------ Entries shown ------

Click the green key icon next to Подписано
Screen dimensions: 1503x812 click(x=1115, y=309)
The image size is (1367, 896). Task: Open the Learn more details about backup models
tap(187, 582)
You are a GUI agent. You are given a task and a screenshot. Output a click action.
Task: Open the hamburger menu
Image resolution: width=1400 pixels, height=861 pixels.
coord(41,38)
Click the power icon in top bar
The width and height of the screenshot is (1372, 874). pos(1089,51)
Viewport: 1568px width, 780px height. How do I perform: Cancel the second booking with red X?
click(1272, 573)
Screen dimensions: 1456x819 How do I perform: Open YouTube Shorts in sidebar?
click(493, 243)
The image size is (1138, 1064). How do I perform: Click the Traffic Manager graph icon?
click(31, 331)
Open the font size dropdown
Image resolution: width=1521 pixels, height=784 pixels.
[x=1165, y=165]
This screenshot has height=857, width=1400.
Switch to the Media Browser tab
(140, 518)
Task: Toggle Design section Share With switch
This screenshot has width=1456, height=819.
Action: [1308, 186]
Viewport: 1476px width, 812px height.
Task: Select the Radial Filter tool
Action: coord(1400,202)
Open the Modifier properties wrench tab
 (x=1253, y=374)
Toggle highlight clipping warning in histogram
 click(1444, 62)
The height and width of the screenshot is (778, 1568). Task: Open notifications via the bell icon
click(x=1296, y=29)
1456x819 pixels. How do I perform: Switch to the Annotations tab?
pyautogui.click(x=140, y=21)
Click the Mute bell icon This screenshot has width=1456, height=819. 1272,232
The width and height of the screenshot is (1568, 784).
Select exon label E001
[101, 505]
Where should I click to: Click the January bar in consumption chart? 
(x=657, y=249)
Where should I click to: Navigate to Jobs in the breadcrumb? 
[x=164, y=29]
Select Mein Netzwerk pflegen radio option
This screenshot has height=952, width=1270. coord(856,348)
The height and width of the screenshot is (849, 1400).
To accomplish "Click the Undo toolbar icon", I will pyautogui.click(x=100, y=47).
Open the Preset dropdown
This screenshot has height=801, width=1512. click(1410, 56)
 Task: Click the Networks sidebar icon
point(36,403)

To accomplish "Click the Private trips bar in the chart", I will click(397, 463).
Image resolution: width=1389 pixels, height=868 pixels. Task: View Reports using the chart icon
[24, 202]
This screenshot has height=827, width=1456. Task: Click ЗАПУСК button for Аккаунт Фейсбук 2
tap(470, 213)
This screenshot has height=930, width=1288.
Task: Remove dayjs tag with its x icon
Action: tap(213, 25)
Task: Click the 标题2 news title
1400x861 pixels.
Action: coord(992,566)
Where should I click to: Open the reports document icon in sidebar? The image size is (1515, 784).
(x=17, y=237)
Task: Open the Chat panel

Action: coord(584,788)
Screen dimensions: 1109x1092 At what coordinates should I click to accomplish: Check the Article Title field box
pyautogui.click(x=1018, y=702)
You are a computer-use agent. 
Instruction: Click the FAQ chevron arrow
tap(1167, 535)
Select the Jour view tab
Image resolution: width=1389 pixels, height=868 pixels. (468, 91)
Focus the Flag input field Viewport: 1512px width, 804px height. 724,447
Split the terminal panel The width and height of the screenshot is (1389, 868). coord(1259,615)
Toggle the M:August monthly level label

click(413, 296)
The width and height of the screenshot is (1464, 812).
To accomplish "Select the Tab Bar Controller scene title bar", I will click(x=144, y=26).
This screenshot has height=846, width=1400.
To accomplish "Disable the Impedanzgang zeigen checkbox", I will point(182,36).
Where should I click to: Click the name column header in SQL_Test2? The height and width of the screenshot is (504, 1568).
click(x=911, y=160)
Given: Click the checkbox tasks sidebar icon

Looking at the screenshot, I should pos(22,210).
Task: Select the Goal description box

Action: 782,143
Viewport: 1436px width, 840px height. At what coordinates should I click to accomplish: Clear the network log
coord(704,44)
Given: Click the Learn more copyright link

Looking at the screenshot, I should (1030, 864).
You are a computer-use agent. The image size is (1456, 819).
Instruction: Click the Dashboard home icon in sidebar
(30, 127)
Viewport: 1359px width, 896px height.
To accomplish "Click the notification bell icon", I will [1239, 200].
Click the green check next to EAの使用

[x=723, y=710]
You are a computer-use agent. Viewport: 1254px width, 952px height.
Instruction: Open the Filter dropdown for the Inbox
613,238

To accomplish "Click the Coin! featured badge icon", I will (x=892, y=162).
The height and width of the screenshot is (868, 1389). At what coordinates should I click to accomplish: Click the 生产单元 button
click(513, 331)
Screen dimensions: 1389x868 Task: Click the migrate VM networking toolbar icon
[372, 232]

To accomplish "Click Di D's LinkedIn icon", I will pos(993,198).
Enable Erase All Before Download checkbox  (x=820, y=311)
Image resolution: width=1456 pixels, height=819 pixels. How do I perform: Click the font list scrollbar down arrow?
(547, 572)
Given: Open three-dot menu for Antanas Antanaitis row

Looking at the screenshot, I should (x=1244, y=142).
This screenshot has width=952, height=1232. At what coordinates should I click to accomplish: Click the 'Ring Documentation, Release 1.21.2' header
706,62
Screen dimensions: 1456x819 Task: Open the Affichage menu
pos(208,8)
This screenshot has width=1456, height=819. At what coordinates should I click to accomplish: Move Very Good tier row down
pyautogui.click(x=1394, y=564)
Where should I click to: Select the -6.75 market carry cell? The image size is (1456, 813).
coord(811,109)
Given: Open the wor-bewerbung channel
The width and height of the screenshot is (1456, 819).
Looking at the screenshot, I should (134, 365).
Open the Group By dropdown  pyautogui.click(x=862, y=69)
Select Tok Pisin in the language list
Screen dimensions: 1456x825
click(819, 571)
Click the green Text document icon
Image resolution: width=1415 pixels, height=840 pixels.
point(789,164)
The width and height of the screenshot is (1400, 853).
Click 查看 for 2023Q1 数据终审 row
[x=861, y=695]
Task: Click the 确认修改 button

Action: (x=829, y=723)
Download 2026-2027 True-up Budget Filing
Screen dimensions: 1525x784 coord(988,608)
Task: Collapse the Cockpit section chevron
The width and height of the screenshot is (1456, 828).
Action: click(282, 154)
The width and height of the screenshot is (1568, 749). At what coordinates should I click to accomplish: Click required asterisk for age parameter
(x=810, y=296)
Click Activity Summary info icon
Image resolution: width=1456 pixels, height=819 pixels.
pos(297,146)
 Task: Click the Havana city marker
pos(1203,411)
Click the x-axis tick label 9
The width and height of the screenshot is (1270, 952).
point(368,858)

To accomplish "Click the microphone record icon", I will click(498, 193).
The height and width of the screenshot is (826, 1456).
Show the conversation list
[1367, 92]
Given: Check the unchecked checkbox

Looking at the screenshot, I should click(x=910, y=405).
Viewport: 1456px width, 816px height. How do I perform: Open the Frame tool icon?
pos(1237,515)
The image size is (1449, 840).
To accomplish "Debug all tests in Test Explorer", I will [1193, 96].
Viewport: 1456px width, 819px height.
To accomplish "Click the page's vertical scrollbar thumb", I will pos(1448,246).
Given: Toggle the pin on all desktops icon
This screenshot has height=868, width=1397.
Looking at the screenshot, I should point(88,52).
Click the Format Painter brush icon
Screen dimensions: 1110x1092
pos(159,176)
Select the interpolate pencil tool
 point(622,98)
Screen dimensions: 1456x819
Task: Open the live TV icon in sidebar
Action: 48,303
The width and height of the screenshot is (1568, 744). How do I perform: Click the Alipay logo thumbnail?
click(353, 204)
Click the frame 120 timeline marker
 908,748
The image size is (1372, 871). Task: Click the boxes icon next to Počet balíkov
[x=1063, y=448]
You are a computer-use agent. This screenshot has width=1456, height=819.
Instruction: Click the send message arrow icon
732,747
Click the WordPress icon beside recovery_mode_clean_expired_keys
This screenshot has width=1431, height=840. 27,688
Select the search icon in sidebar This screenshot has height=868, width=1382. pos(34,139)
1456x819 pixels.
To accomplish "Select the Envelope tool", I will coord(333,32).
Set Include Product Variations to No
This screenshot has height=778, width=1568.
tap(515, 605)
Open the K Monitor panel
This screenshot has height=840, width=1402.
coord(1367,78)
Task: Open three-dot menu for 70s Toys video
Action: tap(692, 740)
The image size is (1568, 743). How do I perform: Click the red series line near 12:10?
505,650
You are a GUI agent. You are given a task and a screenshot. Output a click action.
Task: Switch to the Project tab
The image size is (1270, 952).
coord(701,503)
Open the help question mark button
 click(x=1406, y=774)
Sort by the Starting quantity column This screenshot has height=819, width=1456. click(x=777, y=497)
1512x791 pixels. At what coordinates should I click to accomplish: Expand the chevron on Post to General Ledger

------

In the listing above, locate the line containing "Where should I click to: Select" and the line containing "Click the green Text document icon", then transcribe both and every line between them verbatim.

Where should I click to: Select the -6.75 market carry cell? The image size is (1456, 813).
coord(811,109)
Given: Open the wor-bewerbung channel
The width and height of the screenshot is (1456, 819).
Looking at the screenshot, I should (134, 365).
Open the Group By dropdown  pyautogui.click(x=862, y=69)
Select Tok Pisin in the language list
Screen dimensions: 1456x825
click(819, 571)
Click the green Text document icon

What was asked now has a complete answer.